NTNguyen13 commented 4 years ago

Hi, I have tried it again with the tsv.gz file, it has this error now:

Traceback (most recent call last):
  File "~/anaconda3/envs/charger/bin/charger", line 743, in <module>
    main( sys.argv[1:] )
  File "~/anaconda3/envs/charger/bin/charger", line 662, in main
    mutationTypes = mutationTypes , \
  File "~/anaconda3/envs/charger/lib/python2.7/site-packages/charger/charger.py", line 821, in getExternalData
    self.getClinVar( **kwargs )
  File "~/anaconda3/envs/charger/lib/python2.7/site-packages/charger/charger.py", line 842, in getClinVar
    clinvarSet = self.getMacClinVarTSV( macClinVarTSV )
  File "~/anaconda3/envs/charger/lib/python2.7/site-packages/charger/charger.py", line 887, in getMacClinVarTSV
    [ description , status ] = self.parseMacPathogenicity( fields[12:17] )
  File "~/anaconda3/envs/charger/lib/python2.7/site-packages/charger/charger.py", line 914, in parseMacPathogenicity
    isPathogenic = int( isPathogenic )
ValueError: invalid literal for int() with base 10: 'NM_005101.3:c.62G>A'

I saw similar issue in here: https://github.com/ding-lab/CharGer/issues/4 , I thought that was updated in the latest version, or I need to switch to older version of mac-clinvar?

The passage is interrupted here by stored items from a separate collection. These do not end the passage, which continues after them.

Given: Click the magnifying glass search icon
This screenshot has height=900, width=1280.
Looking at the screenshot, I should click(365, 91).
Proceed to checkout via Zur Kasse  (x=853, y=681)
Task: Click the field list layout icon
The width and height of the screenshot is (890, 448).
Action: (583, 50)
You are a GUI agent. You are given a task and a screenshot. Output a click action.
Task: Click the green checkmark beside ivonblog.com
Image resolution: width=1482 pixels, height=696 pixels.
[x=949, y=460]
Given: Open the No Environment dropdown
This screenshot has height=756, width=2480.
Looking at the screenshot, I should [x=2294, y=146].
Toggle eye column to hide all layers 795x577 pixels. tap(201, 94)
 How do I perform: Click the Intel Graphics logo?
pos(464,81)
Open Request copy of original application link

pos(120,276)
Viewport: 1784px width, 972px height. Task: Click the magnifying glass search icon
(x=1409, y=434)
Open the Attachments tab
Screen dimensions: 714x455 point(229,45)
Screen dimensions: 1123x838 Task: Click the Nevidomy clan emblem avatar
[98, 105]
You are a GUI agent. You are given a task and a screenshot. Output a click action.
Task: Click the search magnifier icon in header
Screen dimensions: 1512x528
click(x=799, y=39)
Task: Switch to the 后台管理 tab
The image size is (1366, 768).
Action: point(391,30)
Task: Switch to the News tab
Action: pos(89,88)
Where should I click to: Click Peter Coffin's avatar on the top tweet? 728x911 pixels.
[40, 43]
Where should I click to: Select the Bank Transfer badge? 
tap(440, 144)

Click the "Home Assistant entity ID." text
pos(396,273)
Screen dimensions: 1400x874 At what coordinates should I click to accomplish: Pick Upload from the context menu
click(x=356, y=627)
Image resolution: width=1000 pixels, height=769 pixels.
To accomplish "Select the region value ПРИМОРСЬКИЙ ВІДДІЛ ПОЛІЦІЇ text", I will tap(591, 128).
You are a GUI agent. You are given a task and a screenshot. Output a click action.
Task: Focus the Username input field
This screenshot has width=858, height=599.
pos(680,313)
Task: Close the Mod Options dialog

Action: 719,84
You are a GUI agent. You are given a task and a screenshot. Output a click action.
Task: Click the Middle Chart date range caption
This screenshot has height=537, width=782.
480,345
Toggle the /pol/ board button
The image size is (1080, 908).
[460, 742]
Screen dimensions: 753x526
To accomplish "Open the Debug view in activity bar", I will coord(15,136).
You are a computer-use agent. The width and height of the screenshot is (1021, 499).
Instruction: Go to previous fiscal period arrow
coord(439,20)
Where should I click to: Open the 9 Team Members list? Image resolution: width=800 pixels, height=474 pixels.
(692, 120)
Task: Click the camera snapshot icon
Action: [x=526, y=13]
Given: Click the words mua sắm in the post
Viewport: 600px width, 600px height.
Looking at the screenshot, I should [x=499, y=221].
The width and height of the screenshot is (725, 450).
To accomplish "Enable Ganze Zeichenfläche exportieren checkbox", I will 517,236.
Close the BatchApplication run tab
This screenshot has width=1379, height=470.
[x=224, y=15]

NTNguyen13 commented 4 years ago

I tried the older version of mac-clinvar, it has a lot of warning like this but charger can still run:

biomine warning: del not found in conversion tables
biomine::variant::mafvariant Warning: could not find amino acid change or intronic change
  Hint: Is the input amino acid change column correct?
    Problem variant:  RAB39B:X:154490187-154490187A>G::NM_171998.3:c.543A>G::NP_741995.1:p.  --  p.Thr181=
biomine::variant::mafvariant Warning: could not find amino acid change or intronic change
  Hint: Is the input amino acid change column correct?
    Problem variant:  RAB39B:X:154490238-154490238C>T::NM_171998.3:c.492C>T::NP_741995.1:p.  --  p.Phe164=
biomine::variant::mafvariant Warning: could not find amino acid change or intronic change
  Hint: Is the input amino acid change column correct?
    Problem variant:  RAB39B:X:154490457-154490457T>C::NM_171998.3:c.273T>C::NP_741995.1:p.  --  p.Ile91=
ccwang002 commented 4 years ago

Looks like the new version is not compatible due to the change in the column order. Please ignore the warnings for now. We are fixing it in the 0.6 version.

Please re-open this issue if there is additional follow-up. Thanks!